Exercise instructions: Find the string "БПЛА" in the entries and copy each line that has it.

Exercise inputs:
[Start of section]
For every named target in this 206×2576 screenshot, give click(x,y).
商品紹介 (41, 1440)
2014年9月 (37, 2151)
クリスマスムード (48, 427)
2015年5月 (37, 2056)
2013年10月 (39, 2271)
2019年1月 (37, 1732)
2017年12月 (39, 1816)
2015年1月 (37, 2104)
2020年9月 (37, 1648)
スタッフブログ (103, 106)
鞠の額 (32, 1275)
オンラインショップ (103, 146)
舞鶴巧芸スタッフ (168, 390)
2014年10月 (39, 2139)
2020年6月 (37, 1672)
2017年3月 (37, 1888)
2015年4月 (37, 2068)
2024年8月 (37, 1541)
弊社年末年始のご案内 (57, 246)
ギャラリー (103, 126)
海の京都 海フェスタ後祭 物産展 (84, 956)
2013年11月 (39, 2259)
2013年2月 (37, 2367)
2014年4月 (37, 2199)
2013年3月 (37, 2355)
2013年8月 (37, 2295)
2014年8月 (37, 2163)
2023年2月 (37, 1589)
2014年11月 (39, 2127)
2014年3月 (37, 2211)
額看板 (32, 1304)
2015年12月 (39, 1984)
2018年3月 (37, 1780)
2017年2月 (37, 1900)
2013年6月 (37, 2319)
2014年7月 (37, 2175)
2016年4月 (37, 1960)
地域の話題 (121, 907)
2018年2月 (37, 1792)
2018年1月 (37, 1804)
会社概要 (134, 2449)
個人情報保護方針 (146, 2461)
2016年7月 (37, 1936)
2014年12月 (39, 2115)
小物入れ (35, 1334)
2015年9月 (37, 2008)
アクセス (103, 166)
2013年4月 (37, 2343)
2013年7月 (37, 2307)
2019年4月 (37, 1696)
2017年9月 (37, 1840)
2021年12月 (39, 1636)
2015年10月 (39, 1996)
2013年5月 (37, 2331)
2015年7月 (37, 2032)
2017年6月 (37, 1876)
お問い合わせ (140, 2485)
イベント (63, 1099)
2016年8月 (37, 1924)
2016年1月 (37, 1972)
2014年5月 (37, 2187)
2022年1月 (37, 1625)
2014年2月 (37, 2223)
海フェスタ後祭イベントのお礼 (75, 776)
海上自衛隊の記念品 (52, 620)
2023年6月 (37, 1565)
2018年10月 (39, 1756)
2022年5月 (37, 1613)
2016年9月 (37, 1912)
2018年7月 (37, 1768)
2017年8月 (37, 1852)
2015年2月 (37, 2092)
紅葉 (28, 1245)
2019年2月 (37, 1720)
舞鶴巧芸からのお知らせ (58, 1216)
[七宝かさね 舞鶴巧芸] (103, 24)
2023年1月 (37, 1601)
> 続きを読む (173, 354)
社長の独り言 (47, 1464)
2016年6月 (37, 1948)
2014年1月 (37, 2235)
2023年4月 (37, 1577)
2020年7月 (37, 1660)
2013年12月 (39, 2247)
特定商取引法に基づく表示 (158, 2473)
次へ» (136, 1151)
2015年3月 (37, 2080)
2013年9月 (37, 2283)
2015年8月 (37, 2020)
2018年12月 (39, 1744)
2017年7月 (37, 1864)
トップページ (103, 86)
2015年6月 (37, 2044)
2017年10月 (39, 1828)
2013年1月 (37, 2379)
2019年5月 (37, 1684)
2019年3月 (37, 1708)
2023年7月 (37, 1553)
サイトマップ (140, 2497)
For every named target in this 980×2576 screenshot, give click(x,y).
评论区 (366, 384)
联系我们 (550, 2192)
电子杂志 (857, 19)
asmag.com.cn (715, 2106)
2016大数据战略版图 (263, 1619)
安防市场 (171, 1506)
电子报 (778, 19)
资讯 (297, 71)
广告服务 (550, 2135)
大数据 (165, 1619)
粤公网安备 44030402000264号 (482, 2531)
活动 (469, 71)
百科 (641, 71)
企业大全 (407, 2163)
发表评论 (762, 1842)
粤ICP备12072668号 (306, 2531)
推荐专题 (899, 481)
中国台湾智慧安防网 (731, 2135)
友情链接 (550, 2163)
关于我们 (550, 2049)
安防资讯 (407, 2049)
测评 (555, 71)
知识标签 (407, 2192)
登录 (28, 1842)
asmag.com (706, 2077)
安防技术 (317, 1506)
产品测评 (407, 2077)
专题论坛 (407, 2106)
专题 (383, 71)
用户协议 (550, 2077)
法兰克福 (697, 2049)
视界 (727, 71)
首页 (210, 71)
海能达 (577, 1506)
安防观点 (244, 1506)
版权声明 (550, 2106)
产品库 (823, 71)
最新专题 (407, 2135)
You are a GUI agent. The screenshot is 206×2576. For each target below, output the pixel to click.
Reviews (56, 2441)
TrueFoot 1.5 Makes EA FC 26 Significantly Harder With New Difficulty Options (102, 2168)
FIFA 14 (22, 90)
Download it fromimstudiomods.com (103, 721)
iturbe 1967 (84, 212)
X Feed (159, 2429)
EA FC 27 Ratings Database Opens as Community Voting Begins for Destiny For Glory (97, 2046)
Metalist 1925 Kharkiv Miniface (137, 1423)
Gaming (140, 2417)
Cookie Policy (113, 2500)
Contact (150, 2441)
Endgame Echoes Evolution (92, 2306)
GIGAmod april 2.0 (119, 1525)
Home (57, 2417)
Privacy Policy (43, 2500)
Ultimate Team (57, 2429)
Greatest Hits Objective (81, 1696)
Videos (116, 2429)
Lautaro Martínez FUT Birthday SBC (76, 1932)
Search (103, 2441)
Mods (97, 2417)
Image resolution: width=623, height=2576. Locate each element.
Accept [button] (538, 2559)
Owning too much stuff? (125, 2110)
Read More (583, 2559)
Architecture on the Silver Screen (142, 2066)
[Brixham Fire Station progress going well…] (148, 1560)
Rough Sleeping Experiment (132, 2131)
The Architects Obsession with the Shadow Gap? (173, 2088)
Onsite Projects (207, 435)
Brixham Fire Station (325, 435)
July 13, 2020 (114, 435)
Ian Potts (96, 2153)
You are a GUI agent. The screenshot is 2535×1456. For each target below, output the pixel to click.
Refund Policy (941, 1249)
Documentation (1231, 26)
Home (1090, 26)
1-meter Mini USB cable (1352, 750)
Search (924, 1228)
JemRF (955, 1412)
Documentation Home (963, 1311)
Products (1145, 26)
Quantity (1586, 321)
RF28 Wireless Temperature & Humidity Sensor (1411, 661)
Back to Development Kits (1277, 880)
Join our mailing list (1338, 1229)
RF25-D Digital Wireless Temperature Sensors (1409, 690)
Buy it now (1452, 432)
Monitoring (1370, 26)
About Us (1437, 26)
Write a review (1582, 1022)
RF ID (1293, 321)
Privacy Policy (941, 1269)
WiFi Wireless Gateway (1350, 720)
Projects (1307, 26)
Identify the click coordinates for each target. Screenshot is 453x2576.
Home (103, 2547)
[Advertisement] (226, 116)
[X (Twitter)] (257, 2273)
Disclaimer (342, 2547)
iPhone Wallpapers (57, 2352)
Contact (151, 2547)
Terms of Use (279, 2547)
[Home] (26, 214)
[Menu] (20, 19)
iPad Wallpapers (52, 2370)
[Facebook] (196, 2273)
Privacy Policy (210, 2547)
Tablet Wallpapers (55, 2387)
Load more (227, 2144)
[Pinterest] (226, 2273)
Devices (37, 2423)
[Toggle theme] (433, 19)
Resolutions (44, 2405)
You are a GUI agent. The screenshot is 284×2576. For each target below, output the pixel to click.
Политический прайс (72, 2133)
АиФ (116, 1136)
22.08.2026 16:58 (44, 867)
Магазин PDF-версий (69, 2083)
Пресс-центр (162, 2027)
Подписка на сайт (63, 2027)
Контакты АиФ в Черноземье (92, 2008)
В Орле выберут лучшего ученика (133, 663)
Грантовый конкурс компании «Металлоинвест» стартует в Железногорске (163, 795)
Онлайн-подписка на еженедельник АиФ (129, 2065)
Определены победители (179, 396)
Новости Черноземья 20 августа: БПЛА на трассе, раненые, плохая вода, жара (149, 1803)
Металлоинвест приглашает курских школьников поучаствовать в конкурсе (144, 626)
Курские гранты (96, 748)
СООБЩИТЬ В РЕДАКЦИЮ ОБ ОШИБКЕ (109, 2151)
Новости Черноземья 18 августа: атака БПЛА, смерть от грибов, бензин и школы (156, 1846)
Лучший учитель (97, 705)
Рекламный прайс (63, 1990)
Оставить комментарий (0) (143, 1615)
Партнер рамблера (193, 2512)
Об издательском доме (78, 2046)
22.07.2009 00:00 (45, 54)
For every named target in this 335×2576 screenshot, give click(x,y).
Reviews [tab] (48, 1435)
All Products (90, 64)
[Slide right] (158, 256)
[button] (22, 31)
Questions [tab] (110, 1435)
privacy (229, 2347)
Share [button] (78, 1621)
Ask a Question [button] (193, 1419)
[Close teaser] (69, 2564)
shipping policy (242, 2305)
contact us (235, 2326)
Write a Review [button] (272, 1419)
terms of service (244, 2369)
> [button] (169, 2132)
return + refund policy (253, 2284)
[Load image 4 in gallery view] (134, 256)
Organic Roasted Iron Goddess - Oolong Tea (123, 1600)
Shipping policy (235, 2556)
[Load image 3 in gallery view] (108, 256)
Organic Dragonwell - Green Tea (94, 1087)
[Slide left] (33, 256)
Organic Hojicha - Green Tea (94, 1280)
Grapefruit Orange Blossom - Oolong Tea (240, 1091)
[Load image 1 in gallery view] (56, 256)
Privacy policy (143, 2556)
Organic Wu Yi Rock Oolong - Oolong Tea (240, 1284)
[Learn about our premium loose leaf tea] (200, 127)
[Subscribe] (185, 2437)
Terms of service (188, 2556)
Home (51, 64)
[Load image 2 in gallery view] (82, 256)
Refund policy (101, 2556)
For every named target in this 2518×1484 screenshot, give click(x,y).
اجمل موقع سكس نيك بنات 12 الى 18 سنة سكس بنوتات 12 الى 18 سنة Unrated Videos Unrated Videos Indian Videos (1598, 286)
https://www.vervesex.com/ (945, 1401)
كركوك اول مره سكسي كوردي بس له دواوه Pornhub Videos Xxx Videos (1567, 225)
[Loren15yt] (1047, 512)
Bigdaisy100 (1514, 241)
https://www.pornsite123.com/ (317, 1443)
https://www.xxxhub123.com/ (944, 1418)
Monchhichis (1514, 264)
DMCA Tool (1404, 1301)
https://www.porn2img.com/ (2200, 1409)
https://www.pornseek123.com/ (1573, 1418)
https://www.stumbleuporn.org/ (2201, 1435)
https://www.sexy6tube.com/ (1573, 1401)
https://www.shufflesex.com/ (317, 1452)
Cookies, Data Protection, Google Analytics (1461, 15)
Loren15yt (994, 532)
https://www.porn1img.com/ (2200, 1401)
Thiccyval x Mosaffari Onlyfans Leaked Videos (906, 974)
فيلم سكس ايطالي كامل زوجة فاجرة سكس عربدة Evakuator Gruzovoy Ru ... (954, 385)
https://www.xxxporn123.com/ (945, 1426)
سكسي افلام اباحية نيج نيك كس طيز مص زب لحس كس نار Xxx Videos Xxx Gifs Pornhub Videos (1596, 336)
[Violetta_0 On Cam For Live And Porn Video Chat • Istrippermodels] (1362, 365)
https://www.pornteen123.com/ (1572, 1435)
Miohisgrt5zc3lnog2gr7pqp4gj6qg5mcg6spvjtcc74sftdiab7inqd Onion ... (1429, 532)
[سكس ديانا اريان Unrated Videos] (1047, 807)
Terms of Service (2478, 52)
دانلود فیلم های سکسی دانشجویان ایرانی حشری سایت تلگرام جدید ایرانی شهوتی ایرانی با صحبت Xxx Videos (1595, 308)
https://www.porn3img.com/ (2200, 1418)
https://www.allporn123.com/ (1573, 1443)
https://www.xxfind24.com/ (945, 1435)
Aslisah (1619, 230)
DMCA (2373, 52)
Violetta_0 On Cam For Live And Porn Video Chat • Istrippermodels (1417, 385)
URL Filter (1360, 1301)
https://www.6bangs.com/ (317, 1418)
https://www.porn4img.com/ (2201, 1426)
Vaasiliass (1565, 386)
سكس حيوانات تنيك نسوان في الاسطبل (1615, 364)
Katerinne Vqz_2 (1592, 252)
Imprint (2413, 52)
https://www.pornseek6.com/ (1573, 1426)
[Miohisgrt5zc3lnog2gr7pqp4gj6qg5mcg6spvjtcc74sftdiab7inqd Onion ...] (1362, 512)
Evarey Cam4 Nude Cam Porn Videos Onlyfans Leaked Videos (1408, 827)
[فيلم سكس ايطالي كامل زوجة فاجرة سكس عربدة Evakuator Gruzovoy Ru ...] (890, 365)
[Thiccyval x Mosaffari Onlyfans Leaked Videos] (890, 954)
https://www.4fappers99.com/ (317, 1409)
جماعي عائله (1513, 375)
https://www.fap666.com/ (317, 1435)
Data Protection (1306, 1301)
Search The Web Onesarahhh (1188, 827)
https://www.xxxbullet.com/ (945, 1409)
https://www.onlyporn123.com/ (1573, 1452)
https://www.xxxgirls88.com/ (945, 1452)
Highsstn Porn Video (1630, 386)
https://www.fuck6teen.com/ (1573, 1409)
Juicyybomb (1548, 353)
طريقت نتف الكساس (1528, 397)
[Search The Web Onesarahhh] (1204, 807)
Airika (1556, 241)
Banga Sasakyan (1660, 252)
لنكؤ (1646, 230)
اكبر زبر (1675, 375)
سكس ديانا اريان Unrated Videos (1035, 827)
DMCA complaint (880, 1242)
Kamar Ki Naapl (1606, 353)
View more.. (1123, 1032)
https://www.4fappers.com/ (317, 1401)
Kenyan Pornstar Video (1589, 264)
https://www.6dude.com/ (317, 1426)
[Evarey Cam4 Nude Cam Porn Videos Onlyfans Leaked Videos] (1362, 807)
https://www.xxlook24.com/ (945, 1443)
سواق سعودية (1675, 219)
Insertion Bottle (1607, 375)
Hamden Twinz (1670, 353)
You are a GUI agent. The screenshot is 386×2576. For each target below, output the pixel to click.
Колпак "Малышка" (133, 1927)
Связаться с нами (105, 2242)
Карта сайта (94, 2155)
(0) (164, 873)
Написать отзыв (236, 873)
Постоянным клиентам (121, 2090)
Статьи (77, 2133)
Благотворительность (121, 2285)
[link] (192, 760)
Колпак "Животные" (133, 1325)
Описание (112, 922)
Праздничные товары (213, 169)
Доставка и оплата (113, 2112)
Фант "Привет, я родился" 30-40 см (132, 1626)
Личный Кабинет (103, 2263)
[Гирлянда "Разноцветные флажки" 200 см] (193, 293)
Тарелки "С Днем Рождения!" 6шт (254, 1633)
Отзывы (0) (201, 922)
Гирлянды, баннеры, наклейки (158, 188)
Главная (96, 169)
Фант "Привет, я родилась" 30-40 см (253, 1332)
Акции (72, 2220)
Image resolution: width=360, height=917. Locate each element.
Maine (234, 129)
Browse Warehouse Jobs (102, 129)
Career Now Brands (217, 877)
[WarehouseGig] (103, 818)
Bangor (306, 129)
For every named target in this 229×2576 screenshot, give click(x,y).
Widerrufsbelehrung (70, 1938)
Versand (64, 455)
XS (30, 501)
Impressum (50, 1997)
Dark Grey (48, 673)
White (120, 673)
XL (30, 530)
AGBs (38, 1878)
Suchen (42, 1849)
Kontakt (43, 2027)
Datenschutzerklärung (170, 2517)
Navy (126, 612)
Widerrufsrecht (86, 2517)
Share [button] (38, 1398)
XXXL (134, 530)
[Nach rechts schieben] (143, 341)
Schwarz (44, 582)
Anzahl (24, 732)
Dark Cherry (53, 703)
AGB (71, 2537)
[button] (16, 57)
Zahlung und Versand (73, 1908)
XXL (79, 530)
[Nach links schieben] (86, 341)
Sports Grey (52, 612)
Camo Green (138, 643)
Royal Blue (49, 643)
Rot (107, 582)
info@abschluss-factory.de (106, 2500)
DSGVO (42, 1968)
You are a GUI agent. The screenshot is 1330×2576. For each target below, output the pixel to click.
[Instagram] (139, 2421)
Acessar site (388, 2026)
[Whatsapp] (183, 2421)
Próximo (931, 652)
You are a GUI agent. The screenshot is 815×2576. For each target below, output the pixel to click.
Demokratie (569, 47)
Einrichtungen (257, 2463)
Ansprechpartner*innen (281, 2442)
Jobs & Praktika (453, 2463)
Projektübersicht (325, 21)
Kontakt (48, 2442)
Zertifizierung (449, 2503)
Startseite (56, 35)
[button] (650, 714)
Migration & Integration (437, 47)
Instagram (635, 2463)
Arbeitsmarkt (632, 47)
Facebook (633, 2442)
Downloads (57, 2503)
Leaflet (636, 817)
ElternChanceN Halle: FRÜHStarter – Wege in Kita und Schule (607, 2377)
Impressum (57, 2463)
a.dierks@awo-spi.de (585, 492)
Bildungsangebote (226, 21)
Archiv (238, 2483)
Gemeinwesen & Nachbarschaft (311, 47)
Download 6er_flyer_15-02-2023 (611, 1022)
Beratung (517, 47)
[End of section]
Worked solution:
Новости Черноземья 20 августа: БПЛА на трассе, раненые, плохая вода, жара (149, 1803)
Новости Черноземья 18 августа: атака БПЛА, смерть от грибов, бензин и школы (156, 1846)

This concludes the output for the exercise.